Из всех девчонок на этом уроке я знаю только Николь. В старом клане мы особенно не дружили. Когда начались занятия, она едва мне что-то не сказала, но вместо этого опустила глаза и стала завязывать шнурки на кроссовках. У Николь большой шкафчик в укромном, хорошо проветриваемом углу, потому что она в школьной футбольной команде. И переодеваться на людях ей пофиг. Она даже лифчик меняет: в одном, спортивном, ходит на все уроки, в другом – на физкультуру. Никогда не краснеет, не отворачивается, просто стоит и переодевается. Качки – они, видимо, все так. Если ты сильный, тебе плевать, что там говорят про твои титьки и задницу.
Конец сентября, мы начали играть в хоккей на траве. Хоккей на траве – штука грязная, в него играют в сырые пасмурные дни, когда того и гляди пойдет снег. И кто до этого додумался? Николь на поле просто зверь. Носится с такой скоростью, что за ней образуется стена вздыбленной грязи, которая окатывает всех, кто попадется на пути. Она как-то хитро дергает запястьем, и мяч летит в ворота. Николь улыбается и бежит обратно в центр поля.

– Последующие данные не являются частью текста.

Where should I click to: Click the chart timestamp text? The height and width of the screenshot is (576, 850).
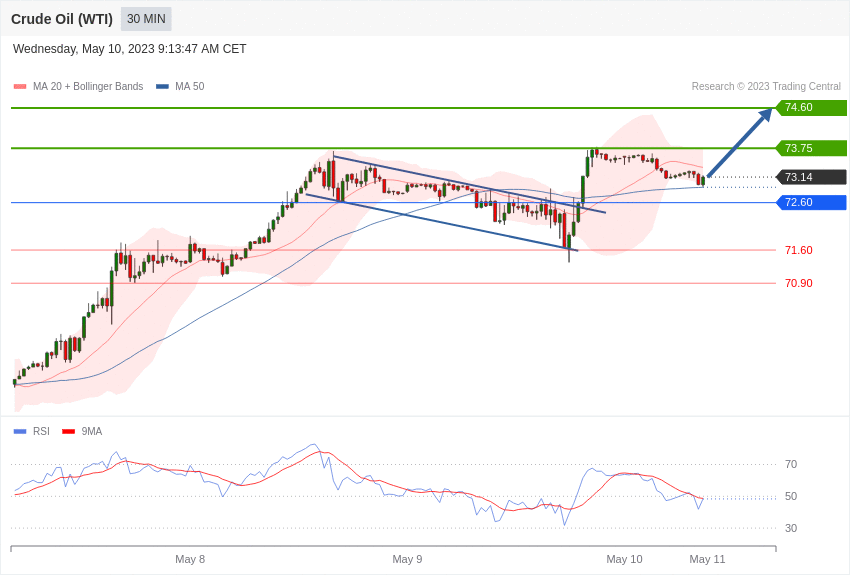tap(130, 49)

Николь супер во всем, где есть мяч и свисток. В баскетболе, софтболе, лякроссе, футболе, волейболе, регби. Во всем. И на нее посмотреть – это совсем не сложно. Даже парни глядят на нее и учатся. Ну и еще она смазливая, это тоже полезно. Летом отломала себе кусок зуба в каком-то лагере для качков. Стала от этого еще смазливее.

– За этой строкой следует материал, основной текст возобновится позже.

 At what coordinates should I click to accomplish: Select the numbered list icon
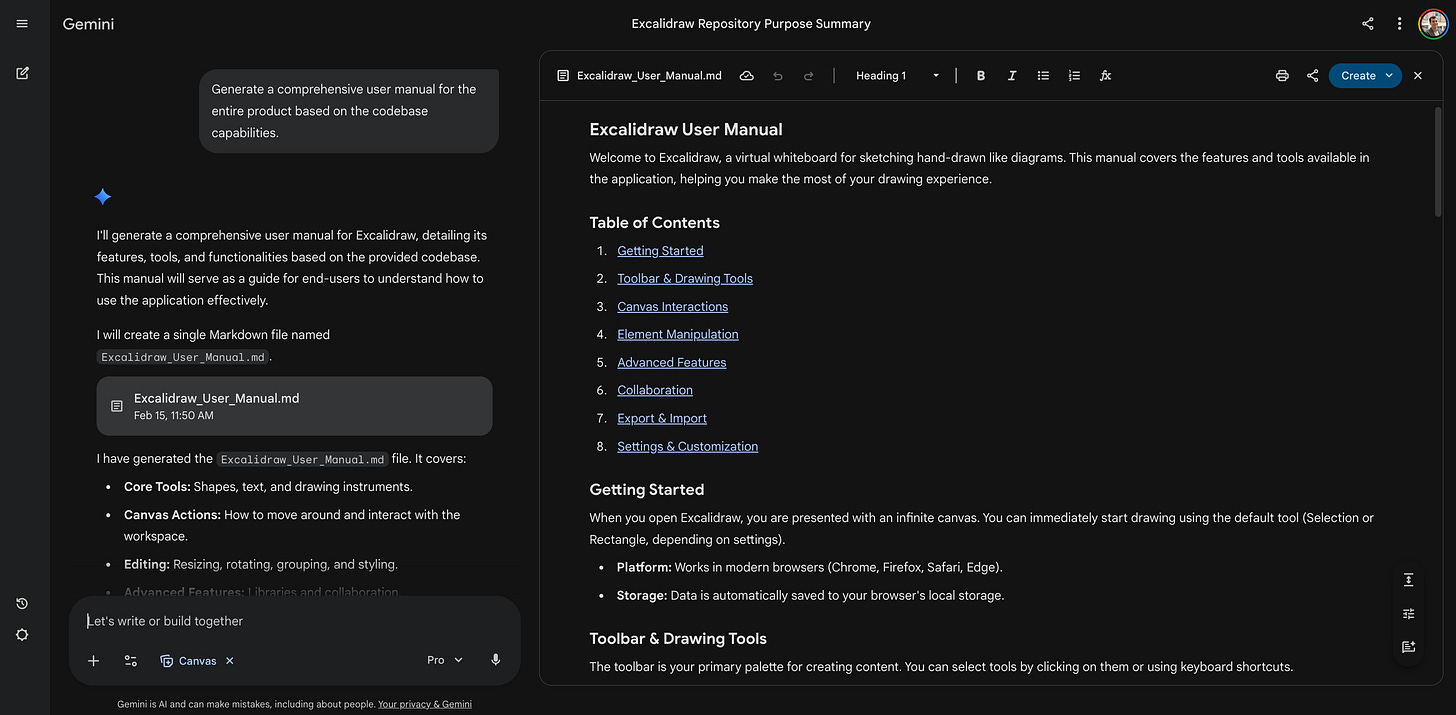1074,75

Для учителей физкультуры Николь ну прямо свет очей. У нее есть Потенциал. Они смотрят на нее и видят будущие Чемпионаты Штата. Прибавки к зарплате. Однажды она забила нам тридцать пять раз, прежде чем моя команда пригрозила уйти с поля. Учитель поставил ее судить. Мы не только проиграли, но четыре девчонки пошли в медкабинет с травмами. Николь не любит церемониться. Ее спортивный девиз – «круши и мочи».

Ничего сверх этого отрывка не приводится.